Thread blocking problem caused by FileUtils.copyURLToFile under multi-threaded task and Java virtual machine stac

Introduction: While Java multi-threaded development brings benefits to programs, there are more and more problems caused by multi-threaded programs, and finding and analyzing problems for rookie programs turned out to be a headache. Below I will do a detailed analysis of the problems encountered in the process of using multi-threaded development programs in the project and share solutions.

Project description:
At work, I want to write a program to crawl a large number of pictures on a certain website. Traverse all the crawling tasks from HBase, open the fixed-size thread pool Executors.newFixedThreadPool(100), submit threads, and what each thread does is to use FileUtils.copyURLToFile to download images from Url and save them locally. The detailed code is as follows:

Main thread:

public static void getAllRecord (String tableName,String prefix,String dir) {
		 HTable table = null;
        try{
        	table = new HTable(conf, tableName);
             Scan s = new Scan();  

             s.setFilter(new PrefixFilter(prefix.getBytes()));
             ResultScanner ss = table.getScanner(s);
             ExecutorService executor = Executors.newFixedThreadPool(100);
             for(Result r:ss){
            	 try {
					TimeUnit.SECONDS.sleep(2);
				} catch (InterruptedException e) {
					// TODO Auto-generated catch block
					e.printStackTrace ();
				}
            	 Thread task = new Thread(new DownLoadPicTask(r,dir,tableName));
            	 executor.submit(task);

             }
             executor.shutdown();
        } catch (IOException e){  

        }finally{
          ...close the resource
        }
    }

Task thread:
public static String downloadFromUrl(String url,String dir,String cityName,String id) {  

        try {
            URL httpurl = new URL(url);
            String fileName = getFileNameFromUrl(url);
            System.out.println(fileName);
            File f = new File(dir + File.separator+ cityName+ File.separator+id+File.separator+ fileName);
            FileUtils.copyURLToFile(httpurl, f);

            FileInputStream fis = new FileInputStream(f);
            BufferedImage bufferedImg = ImageIO.read(fis);
            int imgWidth = bufferedImg.getWidth();
            int imgHeight = bufferedImg.getHeight();
            bufferedImg = null;
            fis.close();
            if(imgWidth<500&&imgHeight<500){
            	FileUtils.deleteQuietly(f);
            	return null;
            }
            return imgWidth + "," + imgHeight;
        } catch (Exception e) {
          return null;
        }

    }

Problem:

It has been executed for a long time. In theory, if the tasks are all executed, the thread pool will be destroyed and the main thread will end, but the result is no. The first thought is that there must be a deadlock somewhere. So open Java VisualVM to view.
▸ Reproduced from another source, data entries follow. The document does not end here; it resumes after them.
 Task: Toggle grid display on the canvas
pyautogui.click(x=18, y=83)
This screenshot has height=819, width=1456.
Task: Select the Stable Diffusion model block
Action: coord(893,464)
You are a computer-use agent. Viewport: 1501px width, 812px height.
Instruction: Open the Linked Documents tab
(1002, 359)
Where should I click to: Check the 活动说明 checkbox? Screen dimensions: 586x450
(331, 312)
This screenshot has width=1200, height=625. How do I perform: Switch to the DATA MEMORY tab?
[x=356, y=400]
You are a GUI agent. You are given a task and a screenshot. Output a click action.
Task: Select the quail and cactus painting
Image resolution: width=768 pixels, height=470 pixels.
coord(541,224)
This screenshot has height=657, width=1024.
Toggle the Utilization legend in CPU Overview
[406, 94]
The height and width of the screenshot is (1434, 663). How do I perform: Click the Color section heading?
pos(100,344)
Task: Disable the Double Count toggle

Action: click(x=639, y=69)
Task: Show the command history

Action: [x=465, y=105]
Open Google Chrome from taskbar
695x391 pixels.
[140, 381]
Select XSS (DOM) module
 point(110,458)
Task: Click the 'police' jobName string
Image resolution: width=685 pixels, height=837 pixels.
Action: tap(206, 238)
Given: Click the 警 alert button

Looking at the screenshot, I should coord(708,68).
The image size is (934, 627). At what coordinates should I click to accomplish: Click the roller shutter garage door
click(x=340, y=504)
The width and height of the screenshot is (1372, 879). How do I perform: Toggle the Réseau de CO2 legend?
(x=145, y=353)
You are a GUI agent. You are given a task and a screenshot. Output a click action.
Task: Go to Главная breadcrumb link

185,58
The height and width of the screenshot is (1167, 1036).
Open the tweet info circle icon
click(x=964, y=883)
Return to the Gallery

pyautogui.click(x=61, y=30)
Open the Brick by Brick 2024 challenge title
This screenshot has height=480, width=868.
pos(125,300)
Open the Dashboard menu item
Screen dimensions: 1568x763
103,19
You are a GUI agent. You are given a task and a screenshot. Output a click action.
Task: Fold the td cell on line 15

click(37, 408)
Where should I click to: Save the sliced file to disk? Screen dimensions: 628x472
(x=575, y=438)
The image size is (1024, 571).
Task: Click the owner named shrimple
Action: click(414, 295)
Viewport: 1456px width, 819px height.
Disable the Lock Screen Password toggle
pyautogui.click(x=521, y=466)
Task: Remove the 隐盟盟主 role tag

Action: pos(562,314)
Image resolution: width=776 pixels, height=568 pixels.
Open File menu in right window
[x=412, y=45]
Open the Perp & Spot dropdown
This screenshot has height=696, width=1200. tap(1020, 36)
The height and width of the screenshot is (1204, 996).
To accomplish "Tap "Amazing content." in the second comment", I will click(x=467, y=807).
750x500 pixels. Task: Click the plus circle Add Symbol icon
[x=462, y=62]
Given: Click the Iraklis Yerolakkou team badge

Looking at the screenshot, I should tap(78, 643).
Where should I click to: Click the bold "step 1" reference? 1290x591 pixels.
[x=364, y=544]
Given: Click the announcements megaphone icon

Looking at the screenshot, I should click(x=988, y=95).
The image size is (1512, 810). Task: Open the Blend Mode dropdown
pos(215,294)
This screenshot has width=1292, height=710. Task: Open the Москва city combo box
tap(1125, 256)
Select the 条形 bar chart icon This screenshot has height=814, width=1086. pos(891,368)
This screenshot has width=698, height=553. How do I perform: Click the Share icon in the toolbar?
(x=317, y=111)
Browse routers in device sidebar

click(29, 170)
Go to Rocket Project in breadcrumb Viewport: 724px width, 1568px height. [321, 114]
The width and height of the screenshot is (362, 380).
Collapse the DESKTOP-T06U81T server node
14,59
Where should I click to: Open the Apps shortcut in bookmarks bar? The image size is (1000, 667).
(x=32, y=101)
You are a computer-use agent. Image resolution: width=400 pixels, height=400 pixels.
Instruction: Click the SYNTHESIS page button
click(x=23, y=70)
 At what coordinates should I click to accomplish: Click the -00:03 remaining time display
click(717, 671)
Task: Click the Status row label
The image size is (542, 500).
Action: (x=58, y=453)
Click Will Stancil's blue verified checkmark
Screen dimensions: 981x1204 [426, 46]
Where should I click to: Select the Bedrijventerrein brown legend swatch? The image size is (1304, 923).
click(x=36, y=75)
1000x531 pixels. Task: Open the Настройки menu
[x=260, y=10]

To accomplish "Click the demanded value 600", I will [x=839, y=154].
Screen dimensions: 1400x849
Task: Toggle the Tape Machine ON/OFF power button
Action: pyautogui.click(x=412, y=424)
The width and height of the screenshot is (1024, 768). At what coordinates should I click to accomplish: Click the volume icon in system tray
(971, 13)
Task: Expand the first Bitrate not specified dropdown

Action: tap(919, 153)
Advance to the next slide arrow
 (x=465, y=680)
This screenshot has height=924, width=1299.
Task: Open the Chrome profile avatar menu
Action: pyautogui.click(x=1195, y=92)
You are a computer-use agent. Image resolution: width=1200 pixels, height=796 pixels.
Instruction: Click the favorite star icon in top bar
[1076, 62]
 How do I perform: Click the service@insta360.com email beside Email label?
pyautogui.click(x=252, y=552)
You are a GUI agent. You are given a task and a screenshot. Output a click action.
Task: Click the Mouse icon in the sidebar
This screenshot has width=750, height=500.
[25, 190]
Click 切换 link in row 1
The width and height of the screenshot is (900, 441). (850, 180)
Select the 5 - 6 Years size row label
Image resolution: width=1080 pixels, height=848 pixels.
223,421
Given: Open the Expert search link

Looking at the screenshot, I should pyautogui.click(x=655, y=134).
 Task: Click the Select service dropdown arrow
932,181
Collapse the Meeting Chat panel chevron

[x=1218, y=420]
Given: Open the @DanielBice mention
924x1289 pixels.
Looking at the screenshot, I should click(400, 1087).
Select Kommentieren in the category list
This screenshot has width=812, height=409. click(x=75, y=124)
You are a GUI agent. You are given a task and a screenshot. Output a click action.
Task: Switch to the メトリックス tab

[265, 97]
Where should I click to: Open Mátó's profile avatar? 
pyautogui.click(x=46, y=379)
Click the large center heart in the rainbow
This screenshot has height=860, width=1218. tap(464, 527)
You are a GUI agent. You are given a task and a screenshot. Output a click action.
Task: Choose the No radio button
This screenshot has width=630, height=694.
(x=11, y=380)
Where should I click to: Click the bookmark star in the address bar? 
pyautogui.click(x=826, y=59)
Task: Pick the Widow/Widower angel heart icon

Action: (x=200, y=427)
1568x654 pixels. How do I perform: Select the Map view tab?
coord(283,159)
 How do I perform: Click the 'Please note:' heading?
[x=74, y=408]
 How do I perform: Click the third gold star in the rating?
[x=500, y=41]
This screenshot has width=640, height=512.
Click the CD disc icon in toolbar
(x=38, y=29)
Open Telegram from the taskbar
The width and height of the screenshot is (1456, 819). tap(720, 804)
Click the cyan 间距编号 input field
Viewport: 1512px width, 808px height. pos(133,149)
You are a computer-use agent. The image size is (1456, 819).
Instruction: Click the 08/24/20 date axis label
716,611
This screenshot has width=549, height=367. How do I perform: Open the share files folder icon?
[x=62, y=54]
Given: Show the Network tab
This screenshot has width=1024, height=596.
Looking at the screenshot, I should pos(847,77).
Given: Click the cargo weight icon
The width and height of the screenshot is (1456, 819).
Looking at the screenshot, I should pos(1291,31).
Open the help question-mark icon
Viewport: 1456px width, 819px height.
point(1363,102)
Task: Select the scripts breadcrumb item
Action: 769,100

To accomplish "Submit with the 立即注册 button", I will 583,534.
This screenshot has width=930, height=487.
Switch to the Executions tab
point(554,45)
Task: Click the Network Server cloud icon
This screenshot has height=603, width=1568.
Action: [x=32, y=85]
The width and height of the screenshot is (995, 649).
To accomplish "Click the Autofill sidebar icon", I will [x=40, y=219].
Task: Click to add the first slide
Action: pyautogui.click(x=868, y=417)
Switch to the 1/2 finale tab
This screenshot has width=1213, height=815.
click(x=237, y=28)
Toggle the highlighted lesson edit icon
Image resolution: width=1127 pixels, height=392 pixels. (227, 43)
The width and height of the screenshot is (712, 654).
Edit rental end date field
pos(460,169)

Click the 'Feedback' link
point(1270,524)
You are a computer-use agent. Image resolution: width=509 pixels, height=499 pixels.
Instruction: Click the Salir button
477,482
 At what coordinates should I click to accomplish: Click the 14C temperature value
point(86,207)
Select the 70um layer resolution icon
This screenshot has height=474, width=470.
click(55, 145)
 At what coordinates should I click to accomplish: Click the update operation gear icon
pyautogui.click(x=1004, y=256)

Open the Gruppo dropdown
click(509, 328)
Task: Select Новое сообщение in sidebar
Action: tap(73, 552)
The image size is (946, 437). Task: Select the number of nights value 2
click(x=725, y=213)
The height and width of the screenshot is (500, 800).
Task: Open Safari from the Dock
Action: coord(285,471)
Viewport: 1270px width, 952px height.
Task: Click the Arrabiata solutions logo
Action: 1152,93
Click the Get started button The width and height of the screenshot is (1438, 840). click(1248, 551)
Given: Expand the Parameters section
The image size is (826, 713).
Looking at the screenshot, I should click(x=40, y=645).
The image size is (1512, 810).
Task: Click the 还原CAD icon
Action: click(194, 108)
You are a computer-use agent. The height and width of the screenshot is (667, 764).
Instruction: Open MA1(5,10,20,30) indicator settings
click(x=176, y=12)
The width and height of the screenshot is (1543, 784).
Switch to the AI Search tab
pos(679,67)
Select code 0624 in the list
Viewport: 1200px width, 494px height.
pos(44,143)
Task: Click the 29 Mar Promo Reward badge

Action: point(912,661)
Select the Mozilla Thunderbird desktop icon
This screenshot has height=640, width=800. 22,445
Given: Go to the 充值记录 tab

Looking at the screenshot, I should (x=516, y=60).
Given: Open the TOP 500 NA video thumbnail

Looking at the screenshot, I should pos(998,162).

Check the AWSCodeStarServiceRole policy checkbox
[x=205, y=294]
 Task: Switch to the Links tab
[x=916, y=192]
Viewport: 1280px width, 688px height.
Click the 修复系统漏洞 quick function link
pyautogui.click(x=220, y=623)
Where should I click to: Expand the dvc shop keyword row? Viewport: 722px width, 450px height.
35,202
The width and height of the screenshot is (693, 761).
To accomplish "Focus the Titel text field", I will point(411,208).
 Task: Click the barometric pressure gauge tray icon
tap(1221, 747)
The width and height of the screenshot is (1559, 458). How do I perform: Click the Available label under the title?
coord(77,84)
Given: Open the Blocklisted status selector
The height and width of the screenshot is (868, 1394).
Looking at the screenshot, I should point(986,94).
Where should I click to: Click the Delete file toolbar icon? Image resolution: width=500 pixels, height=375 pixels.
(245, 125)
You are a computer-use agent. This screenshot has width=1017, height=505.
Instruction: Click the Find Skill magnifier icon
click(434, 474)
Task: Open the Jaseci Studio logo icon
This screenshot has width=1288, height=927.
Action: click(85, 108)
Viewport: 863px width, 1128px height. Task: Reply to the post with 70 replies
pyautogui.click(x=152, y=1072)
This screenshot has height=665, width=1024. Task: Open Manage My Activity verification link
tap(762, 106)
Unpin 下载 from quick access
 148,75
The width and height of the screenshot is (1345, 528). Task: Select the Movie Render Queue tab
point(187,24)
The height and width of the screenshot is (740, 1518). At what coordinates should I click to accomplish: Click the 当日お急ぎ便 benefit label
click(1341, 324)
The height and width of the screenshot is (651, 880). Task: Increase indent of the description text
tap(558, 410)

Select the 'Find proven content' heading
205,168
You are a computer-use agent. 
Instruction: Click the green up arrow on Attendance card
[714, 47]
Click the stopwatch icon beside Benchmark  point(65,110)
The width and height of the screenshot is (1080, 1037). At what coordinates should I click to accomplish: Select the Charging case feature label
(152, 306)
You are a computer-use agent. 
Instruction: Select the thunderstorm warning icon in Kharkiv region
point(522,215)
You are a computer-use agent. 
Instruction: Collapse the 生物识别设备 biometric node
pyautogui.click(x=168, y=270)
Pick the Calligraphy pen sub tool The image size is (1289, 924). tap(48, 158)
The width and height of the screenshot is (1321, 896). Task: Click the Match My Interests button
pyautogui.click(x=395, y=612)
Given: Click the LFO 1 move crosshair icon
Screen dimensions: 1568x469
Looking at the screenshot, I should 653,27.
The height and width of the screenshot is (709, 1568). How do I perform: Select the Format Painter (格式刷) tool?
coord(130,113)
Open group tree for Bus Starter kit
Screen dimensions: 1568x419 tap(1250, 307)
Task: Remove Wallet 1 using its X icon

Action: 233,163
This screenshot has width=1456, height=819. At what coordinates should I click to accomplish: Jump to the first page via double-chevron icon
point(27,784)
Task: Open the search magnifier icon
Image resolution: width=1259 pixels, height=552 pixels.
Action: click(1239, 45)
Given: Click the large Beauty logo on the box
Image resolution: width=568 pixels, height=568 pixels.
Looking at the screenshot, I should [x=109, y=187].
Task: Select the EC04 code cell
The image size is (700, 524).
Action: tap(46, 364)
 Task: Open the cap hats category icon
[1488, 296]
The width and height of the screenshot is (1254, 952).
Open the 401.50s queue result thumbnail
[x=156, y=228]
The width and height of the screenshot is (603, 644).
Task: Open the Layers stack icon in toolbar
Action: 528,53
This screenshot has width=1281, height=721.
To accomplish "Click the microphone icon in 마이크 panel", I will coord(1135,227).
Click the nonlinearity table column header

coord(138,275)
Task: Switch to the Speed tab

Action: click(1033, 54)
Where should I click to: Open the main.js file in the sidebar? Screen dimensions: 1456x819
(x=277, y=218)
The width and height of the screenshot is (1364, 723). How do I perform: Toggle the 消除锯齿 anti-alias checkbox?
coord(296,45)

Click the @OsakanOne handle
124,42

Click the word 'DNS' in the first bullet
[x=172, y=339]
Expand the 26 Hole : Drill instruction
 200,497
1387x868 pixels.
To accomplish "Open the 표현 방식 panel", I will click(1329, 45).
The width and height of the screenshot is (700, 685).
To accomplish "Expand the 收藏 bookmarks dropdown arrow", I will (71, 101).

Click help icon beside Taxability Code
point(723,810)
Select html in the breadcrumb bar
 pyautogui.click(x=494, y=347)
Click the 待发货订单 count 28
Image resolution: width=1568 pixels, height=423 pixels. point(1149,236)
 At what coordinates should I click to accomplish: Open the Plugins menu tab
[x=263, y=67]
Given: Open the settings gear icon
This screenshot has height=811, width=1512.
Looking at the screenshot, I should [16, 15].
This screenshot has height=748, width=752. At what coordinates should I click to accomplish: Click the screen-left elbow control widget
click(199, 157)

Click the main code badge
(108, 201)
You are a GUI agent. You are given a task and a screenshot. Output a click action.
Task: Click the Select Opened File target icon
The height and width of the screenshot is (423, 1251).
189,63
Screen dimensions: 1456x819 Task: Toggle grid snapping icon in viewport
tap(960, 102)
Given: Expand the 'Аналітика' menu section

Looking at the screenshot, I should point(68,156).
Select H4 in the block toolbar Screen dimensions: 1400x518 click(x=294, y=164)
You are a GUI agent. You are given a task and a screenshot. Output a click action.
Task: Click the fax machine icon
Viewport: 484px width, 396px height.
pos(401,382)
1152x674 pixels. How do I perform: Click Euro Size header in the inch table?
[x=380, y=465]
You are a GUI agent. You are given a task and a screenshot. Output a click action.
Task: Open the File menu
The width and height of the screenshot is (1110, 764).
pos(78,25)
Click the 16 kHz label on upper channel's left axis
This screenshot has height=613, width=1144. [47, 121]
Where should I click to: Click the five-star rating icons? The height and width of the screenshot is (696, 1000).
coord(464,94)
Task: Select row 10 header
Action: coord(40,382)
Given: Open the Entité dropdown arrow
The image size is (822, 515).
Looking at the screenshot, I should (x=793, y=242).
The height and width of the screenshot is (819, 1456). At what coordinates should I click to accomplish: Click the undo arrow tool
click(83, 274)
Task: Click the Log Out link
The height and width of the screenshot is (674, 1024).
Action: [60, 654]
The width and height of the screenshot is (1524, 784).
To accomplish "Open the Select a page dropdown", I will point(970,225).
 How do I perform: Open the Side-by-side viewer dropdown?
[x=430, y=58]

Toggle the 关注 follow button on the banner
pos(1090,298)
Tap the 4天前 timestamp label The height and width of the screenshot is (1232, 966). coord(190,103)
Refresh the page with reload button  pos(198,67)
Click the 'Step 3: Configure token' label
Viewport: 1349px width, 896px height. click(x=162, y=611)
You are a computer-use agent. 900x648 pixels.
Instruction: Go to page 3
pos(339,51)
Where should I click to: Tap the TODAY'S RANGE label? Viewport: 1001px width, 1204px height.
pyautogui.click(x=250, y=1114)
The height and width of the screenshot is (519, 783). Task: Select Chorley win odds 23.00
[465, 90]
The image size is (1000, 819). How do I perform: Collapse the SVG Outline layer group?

It can be seen that pool-4 (that is, our own thread) is mostly in the waiting state.

Jstack calls out all stack information:
quote
"pool-4-thread-21" prio=6 tid=0x000000000d662800 nid=0x2364 waiting on condition [0x000000001175f000]
   java.lang.Thread.State: WAITING (parking)
at sun.misc.Unsafe.park(Native Method)
- parking to wait for  <0x0000000780faa230> (a java.util.concurrent.locks.AbstractQueuedSynchronizer$ConditionObject)
at java.util.concurrent.locks.LockSupport.park(LockSupport.java:186)
at java.util.concurrent.locks.AbstractQueuedSynchronizer$ConditionObject.await(AbstractQueuedSynchronizer.java:2043)
at java.util.concurrent.LinkedBlockingQueue.take(LinkedBlockingQueue.java:442)
at java.util.concurrent.ThreadPoolExecutor.getTask(ThreadPoolExecutor.java:1068)
at java.util.concurrent.ThreadPoolExecutor.runWorker(ThreadPoolExecutor.java:1130)
at java.util.concurrent.ThreadPoolExecutor$Worker.run(ThreadPoolExecutor.java:615)
at java.lang.Thread.run(Thread.java:745)

   Locked ownable synchronizers:
- None

"pool-4-thread-20" prio=6 tid=0x000000000d662000 nid=0x32f8 waiting on condition [0x00000000114ef000]
   java.lang.Thread.State: WAITING (parking)
at sun.misc.Unsafe.park(Native Method)
- parking to wait for  <0x0000000780faa230> (a java.util.concurrent.locks.AbstractQueuedSynchronizer$ConditionObject)
at java.util.concurrent.locks.LockSupport.park(LockSupport.java:186)
at java.util.concurrent.locks.AbstractQueuedSynchronizer$ConditionObject.await(AbstractQueuedSynchronizer.java:2043)
at java.util.concurrent.LinkedBlockingQueue.take(LinkedBlockingQueue.java:442)
at java.util.concurrent.ThreadPoolExecutor.getTask(ThreadPoolExecutor.java:1068)
at java.util.concurrent.ThreadPoolExecutor.runWorker(ThreadPoolExecutor.java:1130)
at java.util.concurrent.ThreadPoolExecutor$Worker.run(ThreadPoolExecutor.java:615)
at java.lang.Thread.run(Thread.java:745)

   Locked ownable synchronizers:
- None


There are about 100 thread stack information above, only two are listed here.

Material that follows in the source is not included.